8. Sono in discussione, qui e ora, i nostri
"modi di vita". Per molti versi siamo di fronte a un terrorismo
endogeno. Abbondano le testimonianze sui giovani che, nati nelle nostre città,
scivolano impercettibilmente nell'irreparabile. Dobbiamo essere sempre più
consapevoli che questa lotta interna al mondo musulmano si combatte nelle città
della nostra Europa e svolge opera di reclutamento tra i nostri giovani.

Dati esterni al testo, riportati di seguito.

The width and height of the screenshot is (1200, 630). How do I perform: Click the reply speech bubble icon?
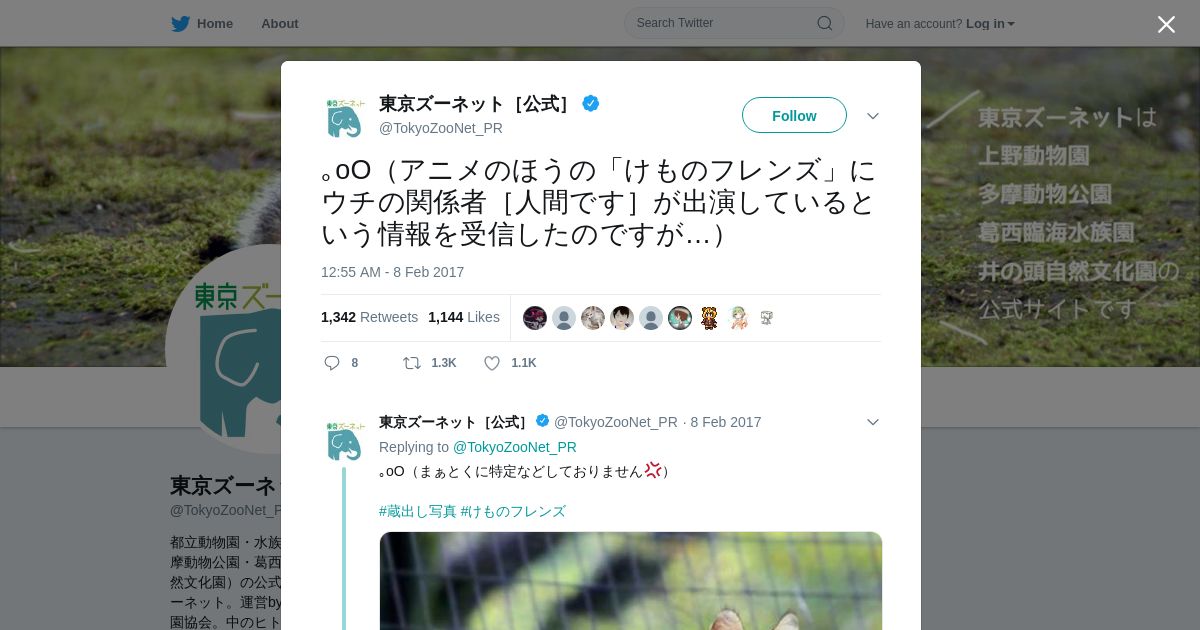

L'interrogativo che si pone è quello della pedagogia della modernità,
evidentemente insufficiente o insoddisfacente. Come fare, dato che le nostre
strutture scolastiche producono tanti emarginati, a combattere l'influenza
di chi sostiene che l'integrazione è
soltanto tempo perso, rispetto a una "verità" che sta altrove? Ciascuno,
in ogni caso, deve prendere atto che non ci sarà salvezza al di fuori della
modernizzazione.
9. L'epicentro è in Pakistan. Come aveva
evidenziato l'inchiesta di Bernard-Henry Lévy sull'assassinio del giornalista
americano Daniel Pearl, e come mostrano ogni giorno i reportage dalla regione,
il Pakistan è un gran calderone e al tempo stesso una sorta di grande fabbrica
di combattenti per la guerra santa. È dal Pakistan che si irradia l'ideologia
più radicale. È qui che le più temibili organizzazioni salafitete tengono banco
e che si costruiscono armi nucleari. L'aver preso come bersaglio l'Iraq, invece
di preoccuparsi del Pakistan, è uno dei tanti errori del governo Bush.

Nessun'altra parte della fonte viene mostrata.